Either way, don't take it off. You need it.

1) It drains water from the frostproof sillcock after you turn the water off. Water that remains in the valve body can freeze and expand and that'll result in a cracked sillcock. It is normal for water to shoot out the side for a second or two when you turn the valve on and again when you turn it off...This will be exacerbated if you have a hose installed with some sort of spray device on the end because there's pressurized water trapped in the entire length of the hose so the valve has to relieve all that pressure. If it continues to spray water out the vent holes after a few seconds, the device has failed and needs to be replaced (spray lubricant is worth trying first). You'll need to have a new one installed or you can do it yourself if you can sweat pipes.

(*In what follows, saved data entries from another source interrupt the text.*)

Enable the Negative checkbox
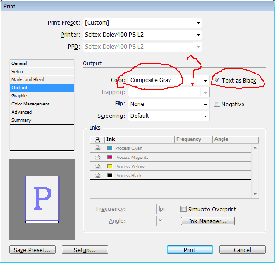This screenshot has height=263, width=275. tap(217, 104)
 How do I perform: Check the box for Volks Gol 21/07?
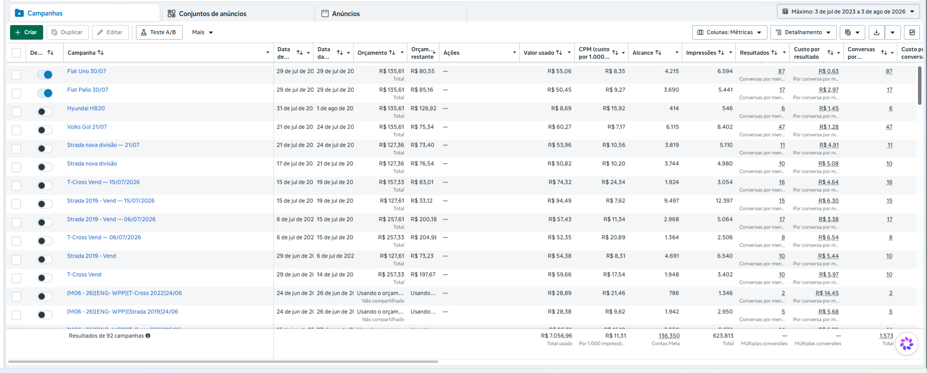point(17,130)
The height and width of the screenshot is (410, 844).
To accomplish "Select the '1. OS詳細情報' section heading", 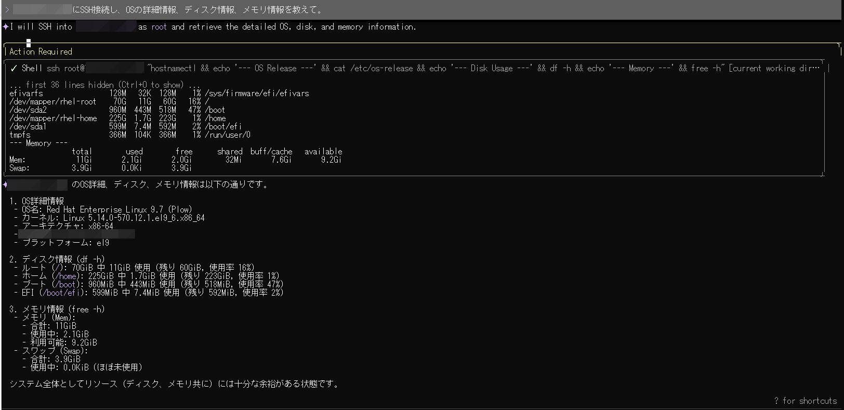I will coord(36,201).
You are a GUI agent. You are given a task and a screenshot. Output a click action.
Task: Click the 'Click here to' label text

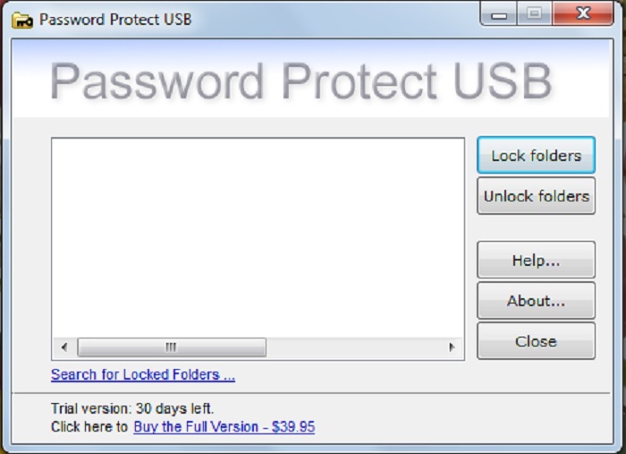tap(89, 427)
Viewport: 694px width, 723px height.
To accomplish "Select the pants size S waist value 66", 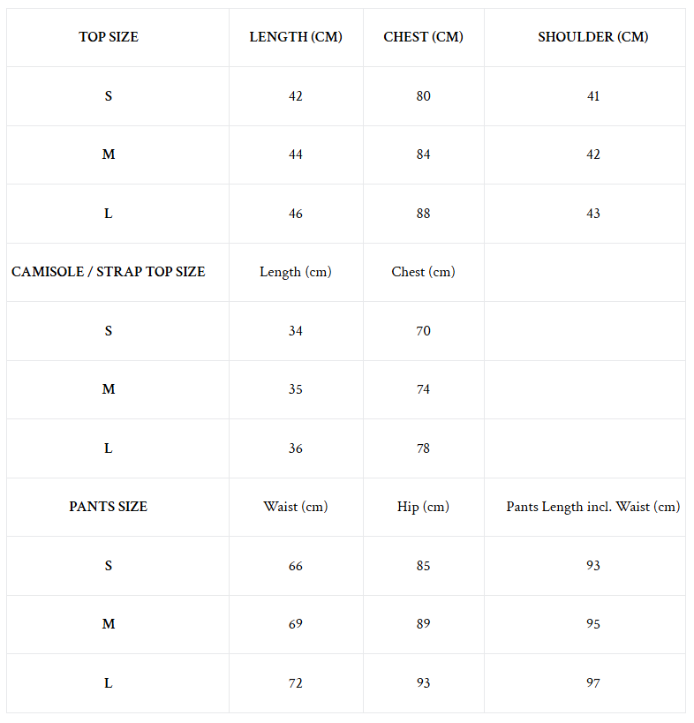I will [x=296, y=566].
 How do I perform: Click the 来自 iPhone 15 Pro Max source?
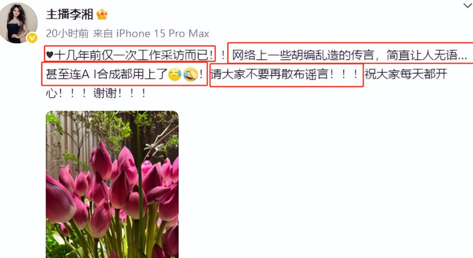[x=151, y=33]
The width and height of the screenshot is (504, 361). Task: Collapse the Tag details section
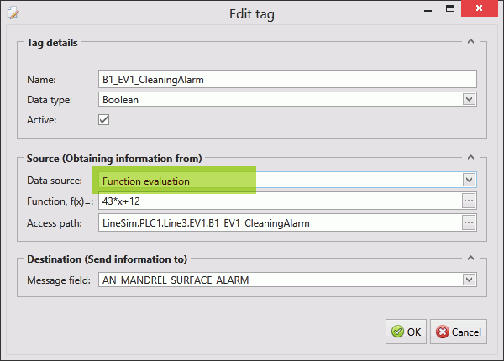point(471,41)
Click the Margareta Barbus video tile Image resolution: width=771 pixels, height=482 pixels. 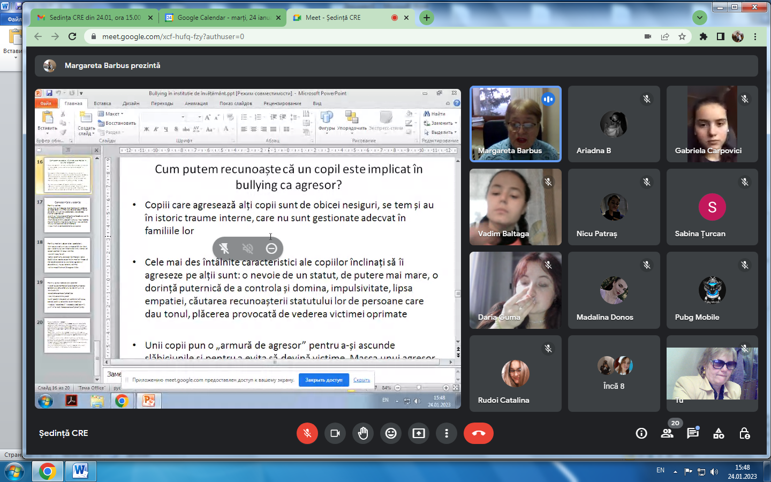515,124
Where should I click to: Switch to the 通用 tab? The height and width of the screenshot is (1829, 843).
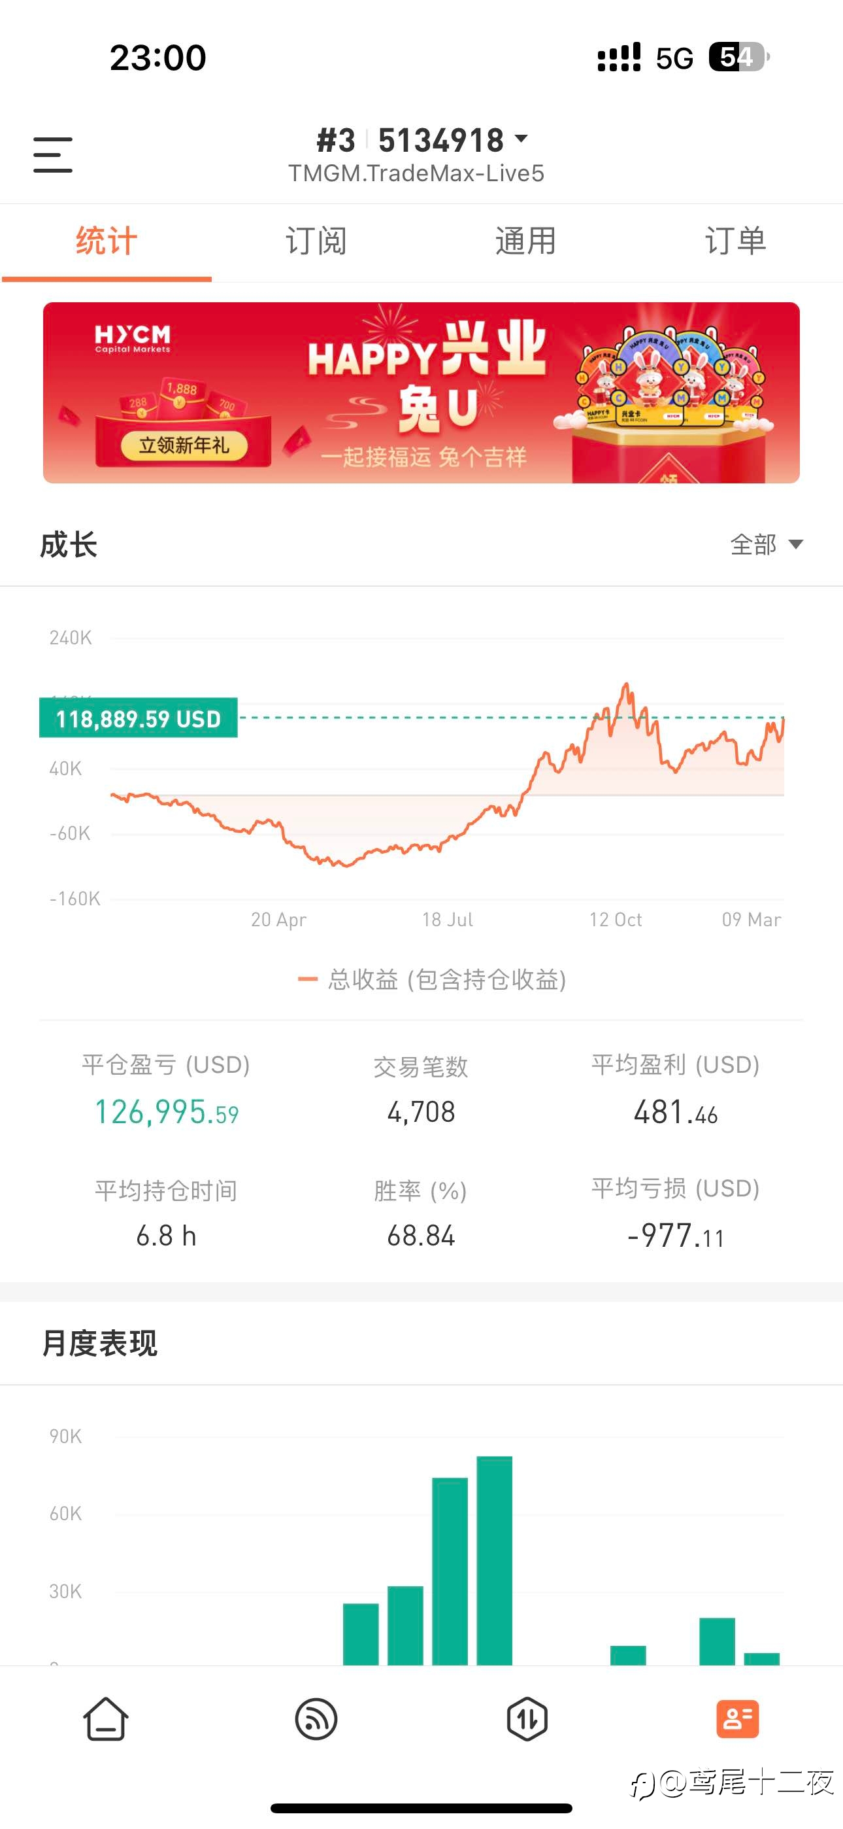[526, 241]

2) It is very possibly also a vacuum breaker or anti-siphon device that prevents water from siphoning back into the home's water supply system. If you're washing out a bucket of paint or a bucket of something more offensive than paint, you don't want there to be any chance of that stuff getting into the home's water supply. These are required by code in many areas.


----------



## DangerMouse (Jul 17, 2008)

gotta agree with kc on this, (thanks for the pics, now we know what you have) except if it's leaking you'll need to replace it with a new one.
i'm surprised at you kc..... keep it? the leaky one? ( i'll put on a fresh pot....)

DM


----------



## 4just1don (Jun 13, 2008)

some of those are put on with a allen set in back,or a type of set screw you break off so common homeowner unknowing people dont remove it . take some sand paper or similiar and shine up where it screws fast and CHECK carefully all the way around on the hose thread part its screwed fast to. Not backing that out first may result in replacing WHOLE faucet assembly!!


----------



## rudolph58 (Mar 11, 2009)

*rudolph58*

I agree.Set screws or even a internal locking spring when the avb is installed.


----------



## Termite (Apr 13, 2008)

thekctermite said:


> If it continues to spray water out the vent holes after a few seconds, the device has failed and needs to be replaced


Jeez DM...Gotta read the whole post! :laughing:


----------



## Termite (Apr 13, 2008)

4just1don said:


> some of those are put on with a allen set in back,or a type of set screw you break off so common homeowner unknowing people dont remove it . take some sand paper or similiar and shine up where it screws fast and CHECK carefully all the way around on the hose thread part its screwed fast to. Not backing that out first may result in replacing WHOLE faucet assembly!!


Most on-the-ball inspectors will require the set screw to be broken off of an AVB device when it is installed on a conventional hose bibb (some are integrated, some are aftermarket). The screws usually have a thin shoulder on them that will cause them to break off when sufficiently tightened, preventing removal.


----------



## DangerMouse (Jul 17, 2008)

thekctermite said:


> Jeez DM...Gotta read the whole post! :laughing:


ok, ok.... you got me kc, but you ramble on so.....

DM


----------



## Thurman (Feb 9, 2009)

That looks like the "Anti-siphon valve(s)" that were on my house when I bought it in '90, built in '86. The local City code at that time required those particular type, they since have changed to more than one acceptable type. The ones I had were screwed on to the threads of the faucet and then a "crimp" type tool was used on them. This tool created one dimple in the ASV that penetrated into the threads of the faucet, making them impossible to remove. They restrict water flow so bad the faucet is literally useless. I changed all four of my outside faucets to a type that is considered "high flow" and installed a real double check BPD where the water enters the crawlspace. Thanks, David


----------